▶ **Extrait choisi**:
▶

HISTOIRE DU PASSAGE DES ALPES PAR ANNIBAL

 

LIVRE PREMIER.

CHAPITRE XV.

 

 

Séjour de l'armée dans la vallée d'Aoste. - Route qu'elle suivit jusque sur les bords du Tésin. - Remarques sur les hostilités avec les Taurini, et sur le lieu où la bataille du Tésin se donna. - Conclusion.

 

L'état de délabrement et de faiblesse auquel l'armée carthaginoise était réduite après le passage des Alpes, nécessita un repos de dix à douze jours dans la vallée d'Aoste.

Cette vallée est très-grande et très-fertile ; comme elle participe déjà de la température chaude des plaines du Piémont, la végétation, est plus précoce que de l'autre côté des Alpes.

Au-delà du bourg de Villeneuve, en s'approchant de la ville d'Aoste, la vallée s'élargit considérablement et prend un fond horizontal[1]. Jusqu'au village de Nuz, qui est à deux lieues et demie de cette ville, la vallée continue à être très-large et à fond plat[2]. Ce fut donc dans cet espace d'environ quatre lieues que l'armée carthaginoise prit ses quartiers de rafraichissements. Annibal, trouva en abondance du bétail et des légumes pour alimenter ses troupes, et des fourrages pour nourrir ses chevaux et ses éléphants.

L'armée se trouvait alors dans le pays des Salassi, peuple qui n'avait point encore été soumis par les Romains, et qui était probablement allié des Insubres. Polybe ne parait pas distinguer ces deux peuples l'un de l'autre, car il dit qu'Annibal ayant accompli le passage des Alpes, entra hardiment dans les plaines qui voisinent le Pô, et dans le pays des Insubres.

Annibal étant arrivé le 1er novembre aux environs d'Aoste, on peut supposer qu'il y resta jusqu'au 10, et qu'il en partit le 11. Il sortit de cette longue vallée aux villages de Saint-Martin et de Monte-Stretio, où l'on découvre pour la première fois les plaines de l'Italie[3]. Il arriva le 13 à Yvrée, ville distante d'Aoste d'environ 36 milles.

Sachant que les Taurini faisaient la guerre aux Insubres, ses futurs alliés, Annibal proposa aux premiers de se liguer avec lui contre les Romains ; mais comme ils s'y refusèrent, il fut obligé de quitter la route de Milan, capitale de l'Insubrie, pour aller s'emparer de Turin, ville principale des Taurini.

◀

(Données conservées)
▶

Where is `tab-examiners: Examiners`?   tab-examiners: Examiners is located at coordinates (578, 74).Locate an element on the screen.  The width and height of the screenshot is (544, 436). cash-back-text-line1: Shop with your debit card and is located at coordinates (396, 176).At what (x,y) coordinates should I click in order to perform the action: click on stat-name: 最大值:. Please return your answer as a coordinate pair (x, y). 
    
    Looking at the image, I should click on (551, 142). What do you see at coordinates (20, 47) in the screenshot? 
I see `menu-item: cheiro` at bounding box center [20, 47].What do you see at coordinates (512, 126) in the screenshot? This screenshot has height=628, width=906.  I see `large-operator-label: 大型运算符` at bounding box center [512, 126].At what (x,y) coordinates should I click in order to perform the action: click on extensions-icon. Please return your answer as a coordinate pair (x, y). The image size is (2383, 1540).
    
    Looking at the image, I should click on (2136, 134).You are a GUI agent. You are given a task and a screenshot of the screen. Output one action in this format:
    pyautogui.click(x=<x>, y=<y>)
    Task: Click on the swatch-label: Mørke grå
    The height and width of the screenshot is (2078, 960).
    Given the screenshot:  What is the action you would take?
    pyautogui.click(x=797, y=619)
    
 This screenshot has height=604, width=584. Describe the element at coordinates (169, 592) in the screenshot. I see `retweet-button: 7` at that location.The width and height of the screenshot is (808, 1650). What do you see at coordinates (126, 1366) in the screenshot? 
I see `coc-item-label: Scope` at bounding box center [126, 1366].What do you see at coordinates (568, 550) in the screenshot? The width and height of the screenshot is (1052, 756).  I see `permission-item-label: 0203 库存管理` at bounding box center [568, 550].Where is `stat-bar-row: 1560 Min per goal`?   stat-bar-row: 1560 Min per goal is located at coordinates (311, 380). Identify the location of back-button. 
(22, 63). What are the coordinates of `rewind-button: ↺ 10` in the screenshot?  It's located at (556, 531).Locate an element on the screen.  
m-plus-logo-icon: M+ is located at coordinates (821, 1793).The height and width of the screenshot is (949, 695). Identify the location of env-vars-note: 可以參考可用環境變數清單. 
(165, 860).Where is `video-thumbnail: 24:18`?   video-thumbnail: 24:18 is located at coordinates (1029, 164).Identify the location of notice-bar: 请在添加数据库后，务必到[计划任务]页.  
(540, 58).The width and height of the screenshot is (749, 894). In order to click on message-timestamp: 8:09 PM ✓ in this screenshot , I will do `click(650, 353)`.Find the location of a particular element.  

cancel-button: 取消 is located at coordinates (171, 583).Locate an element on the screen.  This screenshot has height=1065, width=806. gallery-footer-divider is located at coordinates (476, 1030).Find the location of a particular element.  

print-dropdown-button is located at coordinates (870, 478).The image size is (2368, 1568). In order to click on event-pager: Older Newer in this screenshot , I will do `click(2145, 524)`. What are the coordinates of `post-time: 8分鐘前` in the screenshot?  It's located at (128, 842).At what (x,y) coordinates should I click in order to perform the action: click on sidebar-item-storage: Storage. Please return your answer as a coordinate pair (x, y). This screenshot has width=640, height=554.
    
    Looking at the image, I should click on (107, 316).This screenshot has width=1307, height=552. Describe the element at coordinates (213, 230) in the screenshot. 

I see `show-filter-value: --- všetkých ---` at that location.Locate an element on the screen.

◀

▶ **Tâche**:
Pourriez-vous citer mot pour mot le passage de l'extrait sur Annibal en Italie qui s'ouvre sur les mots contenant « Séjour de l'armée » et se clôt sur « jours dans la vallée d'Aoste. » ? Le matériel qui précède n'est pas nécessaire ici.

▶ **Réponse**:
Séjour de l'armée dans la vallée d'Aoste. - Route qu'elle suivit jusque sur les bords du Tésin. - Remarques sur les hostilités avec les Taurini, et sur le lieu où la bataille du Tésin se donna. - Conclusion.

 

L'état de délabrement et de faiblesse auquel l'armée carthaginoise était réduite après le passage des Alpes, nécessita un repos de dix à douze jours dans la vallée d'Aoste.